Exultant militarism rang out from every line of these utterances. The world listened to this young man boasting about being a war lord, with feelings nicely graded upon a scale of distances. Those near by put hands on sword hilts; those further away laughed contemptuously; but all alike, far and near, felt that an evil day for Germany had dawned.
The funeral of old William at Berlin in March had been a spectacle memorable in the history of mankind—the climacteric demonstration of the pomp and circumstance of European monarchical systems. A simple military funeral, a trifle more ornate than that of a General of division, was given to his successor. The day, June 18th, was the anniversary of Waterloo.
It may have been due to thoughts upon what this day meant in Prussian history; more probably it reflected the chastened and softening influences of these three days’ meditation in the palace of death; from whatever cause, William’s address to the Prussian people, issued on the 18th, was a much more satisfactory performance. The tone of the drill sergeant was entirely lacking, and the words about his father, the departed Frederic, were full of filial sweetness. The closing paragraph fairly mirrors the whole proclamation:
“I have vowed to God that, after the example of my fathers, I will be a just and clement Prince to my people, that I will foster piety and the fear of God, and that I will protect the peace, promote the welfare of the country, be a helper of the poor and distressed, and a true guardian of the right.” Pondering upon the marked difference between this address and the excited and vain-glorious harangue to the fighting men of Germany which heralded William’s accession, it occurred to me to inquire whether or not Dr. Hinzpeter had in the interim made his appearance at Potsdam. No one could remember, but the point may be worth the attention of the future historian.
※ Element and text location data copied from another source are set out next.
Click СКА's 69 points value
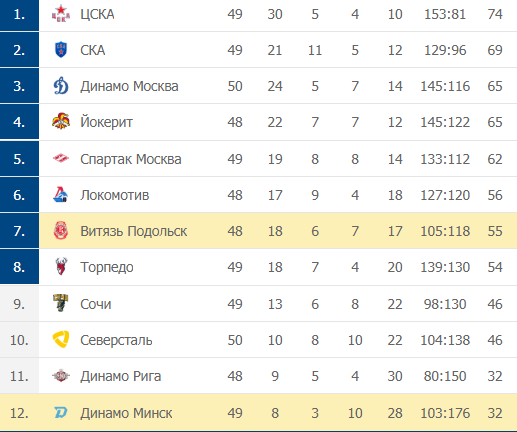Image resolution: width=517 pixels, height=432 pixels. (x=495, y=50)
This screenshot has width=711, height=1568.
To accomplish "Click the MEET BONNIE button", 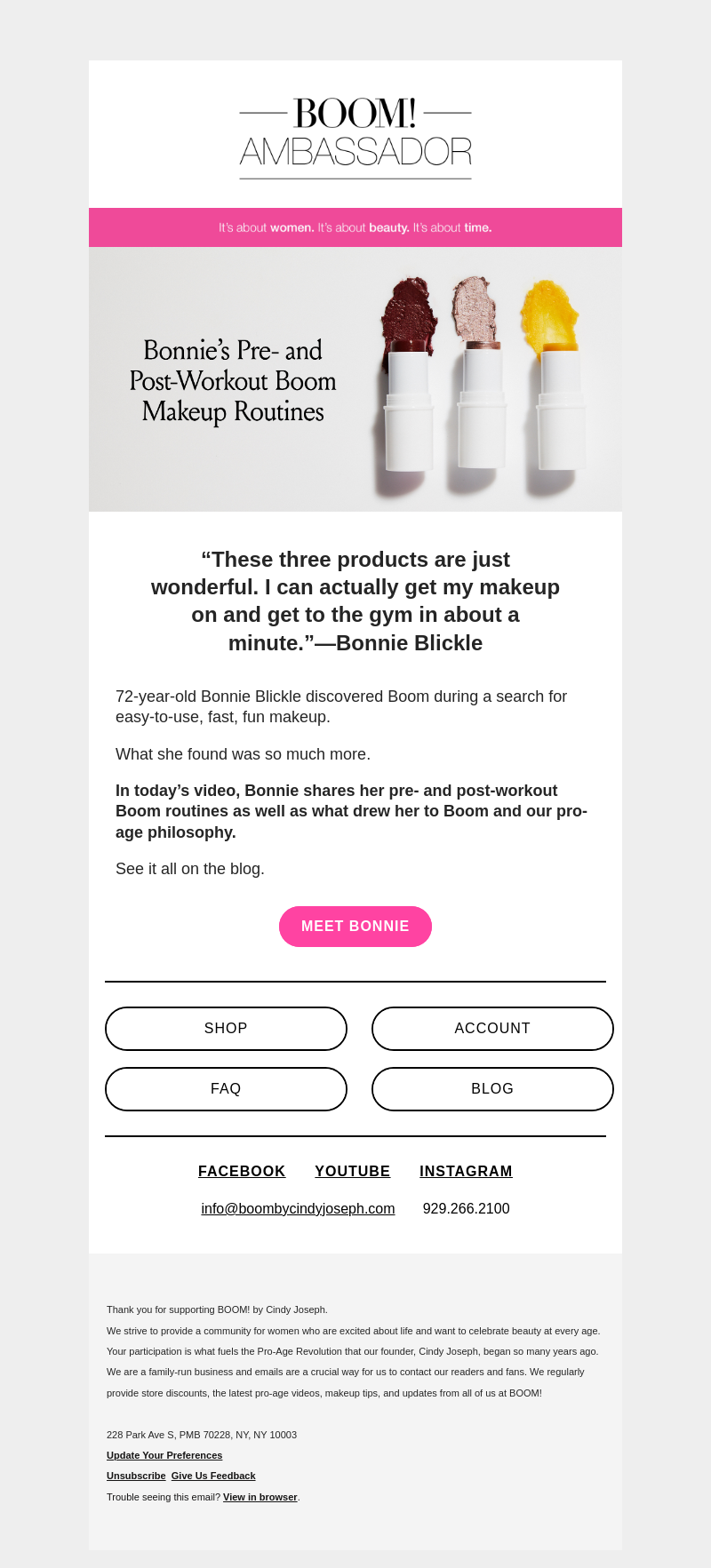I will [x=356, y=927].
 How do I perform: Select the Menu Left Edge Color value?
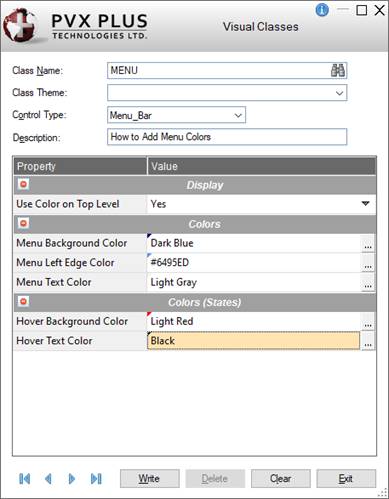[254, 263]
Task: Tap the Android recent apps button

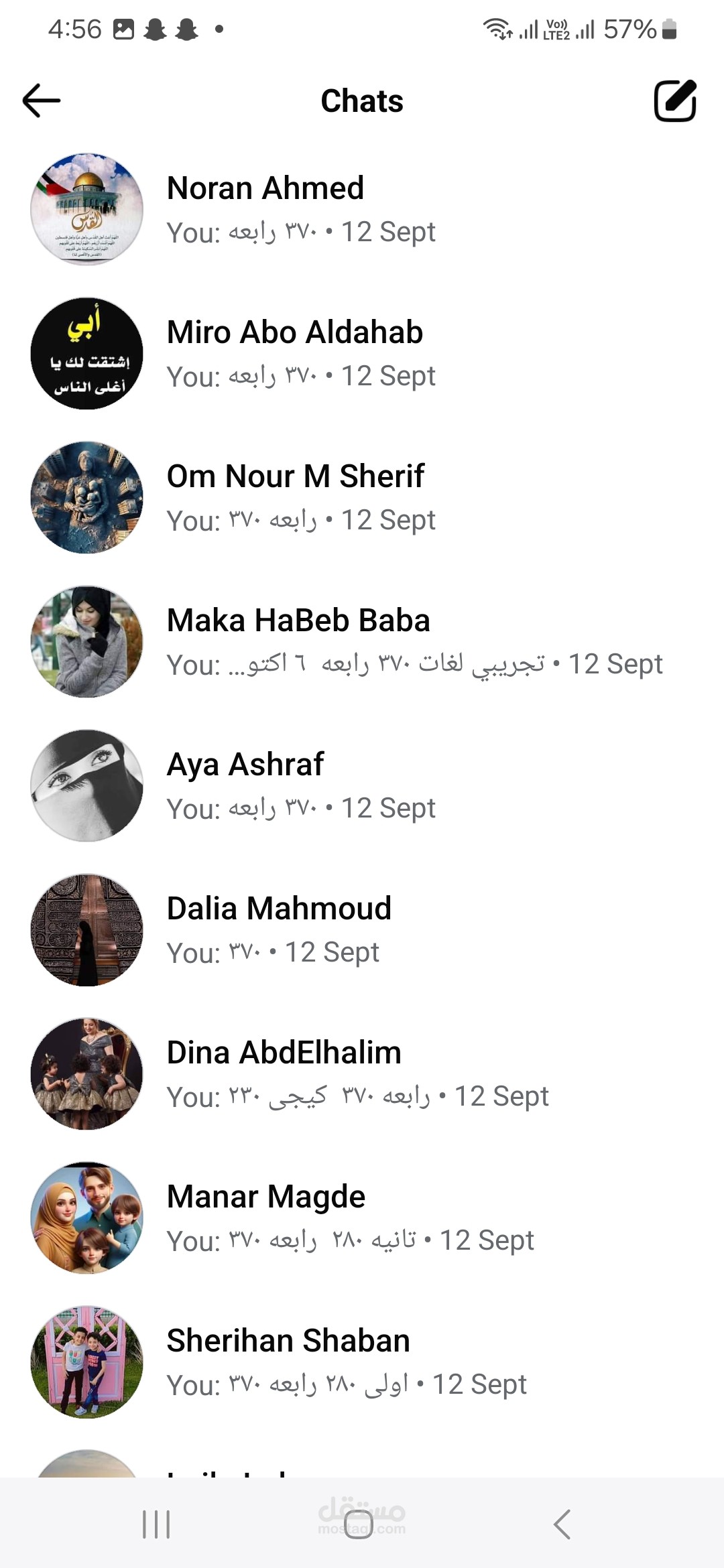Action: pyautogui.click(x=156, y=1524)
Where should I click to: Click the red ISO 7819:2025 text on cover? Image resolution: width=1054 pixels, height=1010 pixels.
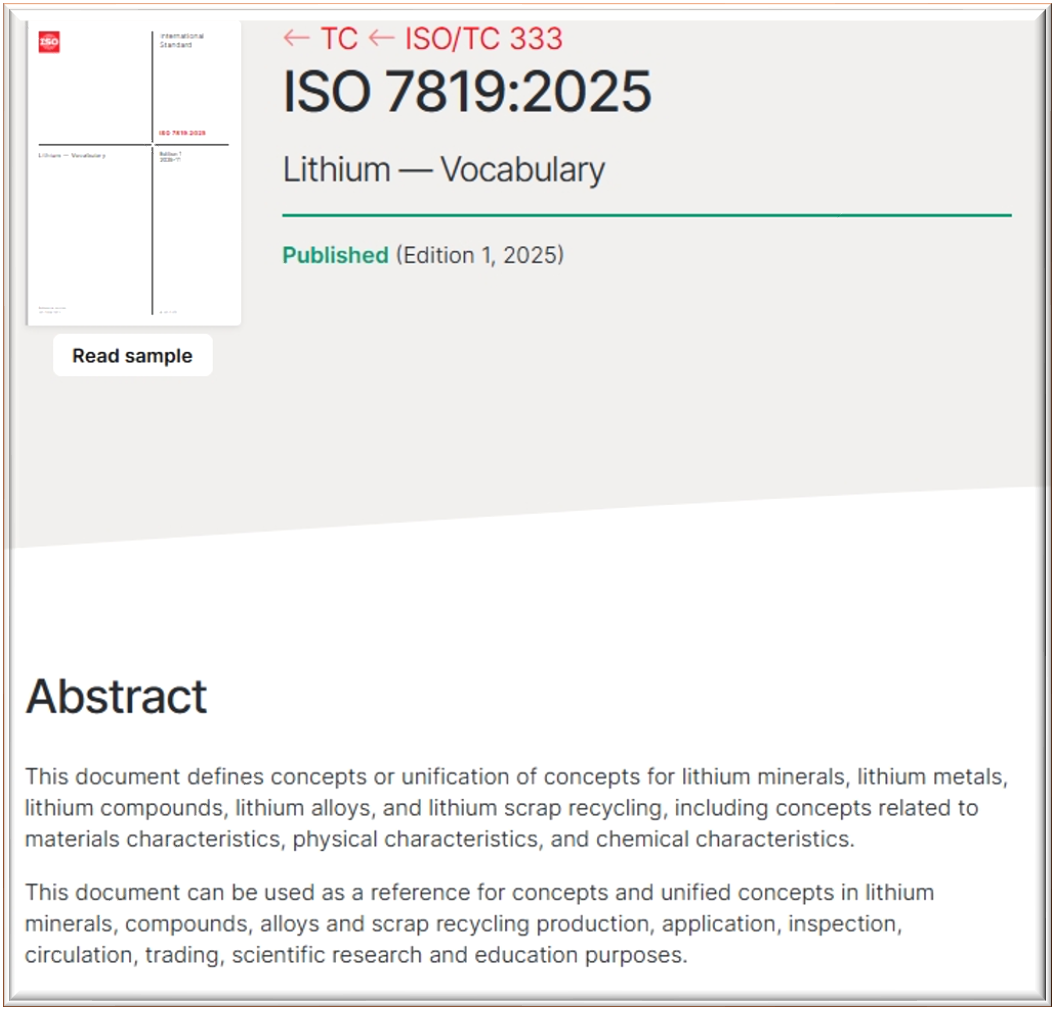click(x=183, y=133)
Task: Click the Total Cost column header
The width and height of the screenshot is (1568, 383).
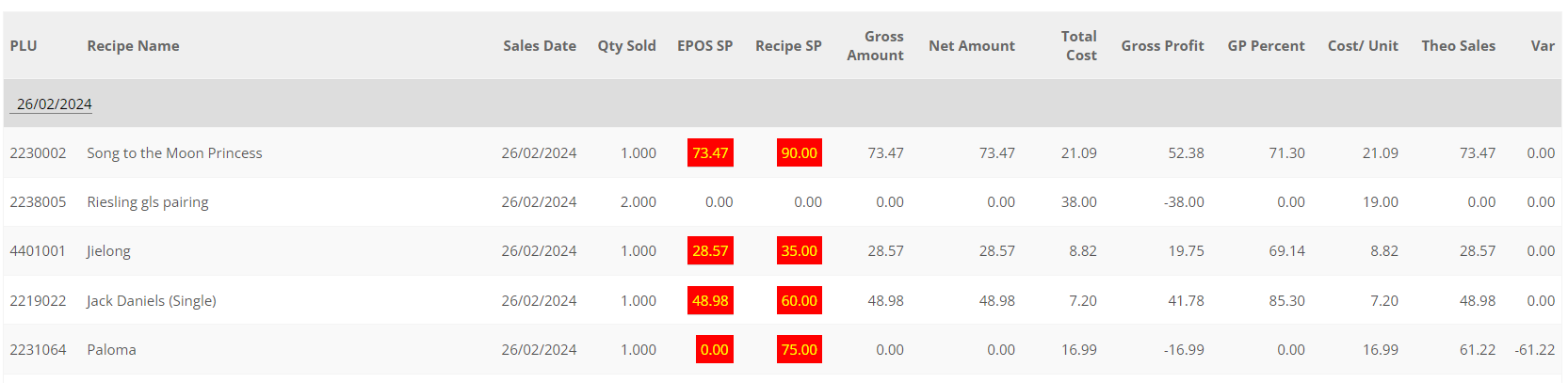Action: click(1079, 46)
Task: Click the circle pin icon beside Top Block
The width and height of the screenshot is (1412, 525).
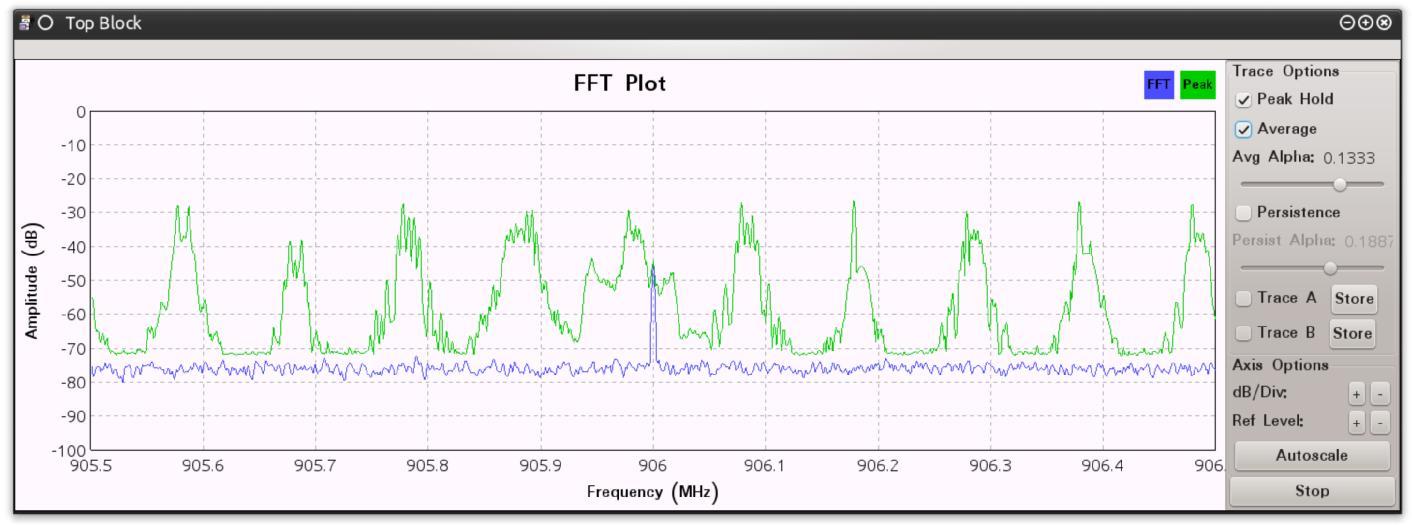Action: (x=45, y=22)
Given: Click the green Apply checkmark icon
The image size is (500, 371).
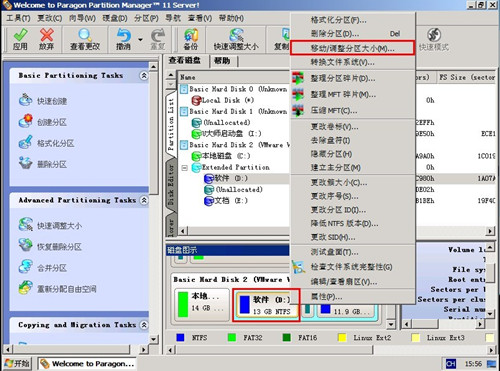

Studying all that has since happened in the variant lights of these proclamations of June 15th and June 18th, one sees a constant struggle between two Williams—between the gentle, dreamy-eyed, soft-faced boy of Cassel, and the vain, arrogant youth who learned to clank a sword at his heels and twist a baby moustache in Bonn. Such conflicts and clashings between two hostile inner selves have a part in the personal history of each of us. Only we are not out under the searching glare of illumination which beats upon a prince, and the records and results of these internal warrings are of interest to ourselves alone.
William, moreover, has one of those nervous, delicately-poised, highly-sensitized temperaments which responds readily and without reserve to the emotion of the moment. Increasing years seem to be strengthening his judgment, but they do not advance him out of the impressionable age. In the romantic idealism and mysticism of his mind, and in the histrionic bent of his impulses, he is a true son of his father, a genuine heir of the strange fantastic Ascanien strain, which meant greatness in Catharine II, madness in her son Paul, and whimsical staginess in his grand-daughter Augusta.
Like his father, too, his nature is peculiarly susceptible to the domination of a stronger and more deeply rooted personality. The wide difference between them arises from this very similitude. Frederic spent all his adult life under the influence of the broad-minded, cultured, and high-thinking English Princess, his wife. William, during these years now under notice, was in the grip of the Bismarcks.
The ascendency of this family, which attained its zenith in these first months of the young Kaiser’s reign, is a unique thing in the history of Prussia. The Hohenzollerns have been hereditarily a stiff-backed race, much addicted to personal government, and not at all given to leaning on other people. From 1660 to 1860 you will search their records in vain for the name of a minister who was allowed to usurp functions not strictly his own. The first Frederic William was a good deal pulled about and managed by inferiors, it is true, but they did it only by making themselves seem more his inferiors than any others about him. No Wolsey or Richelieu or Metternich could thrive in the keen air of the Mark of Brandenburg, under the old kingly traditions of Prussia.
Bismarck rose upon the ruins of those traditions. In 1862 the Prussian Diet and Prussian society generally were in open revolt against the new king, William I. Constitutionalism and the spread of modern ideas had made the old absolutist system of the Hohenzollerns impossible; budgets were thrown out, constituencies were abetted in their mutiny by the nobles, and the newspaper press was fiercely hostile. The King, a frank, kindly, slow-minded old soldier, did not know what to do. The thought of surrendering his historic prerogatives under pressure, and the resource of sweeping Berlin’s streets with grape-shot, were equally hateful to him. In his perplexity he summoned his Ambassador at Paris to Berlin, and begged him to undertake the defence of the monarchy against its enemies. He made this statesman, Otto von Bismarck, Minister of the King’s House and of Foreign Affairs, and avowedly a Premier who had undertaken to rule Prussia without a Parliament.
It was the old story of the Saxons, being invited to defend the British homestead, and remaining to enjoy it themselves.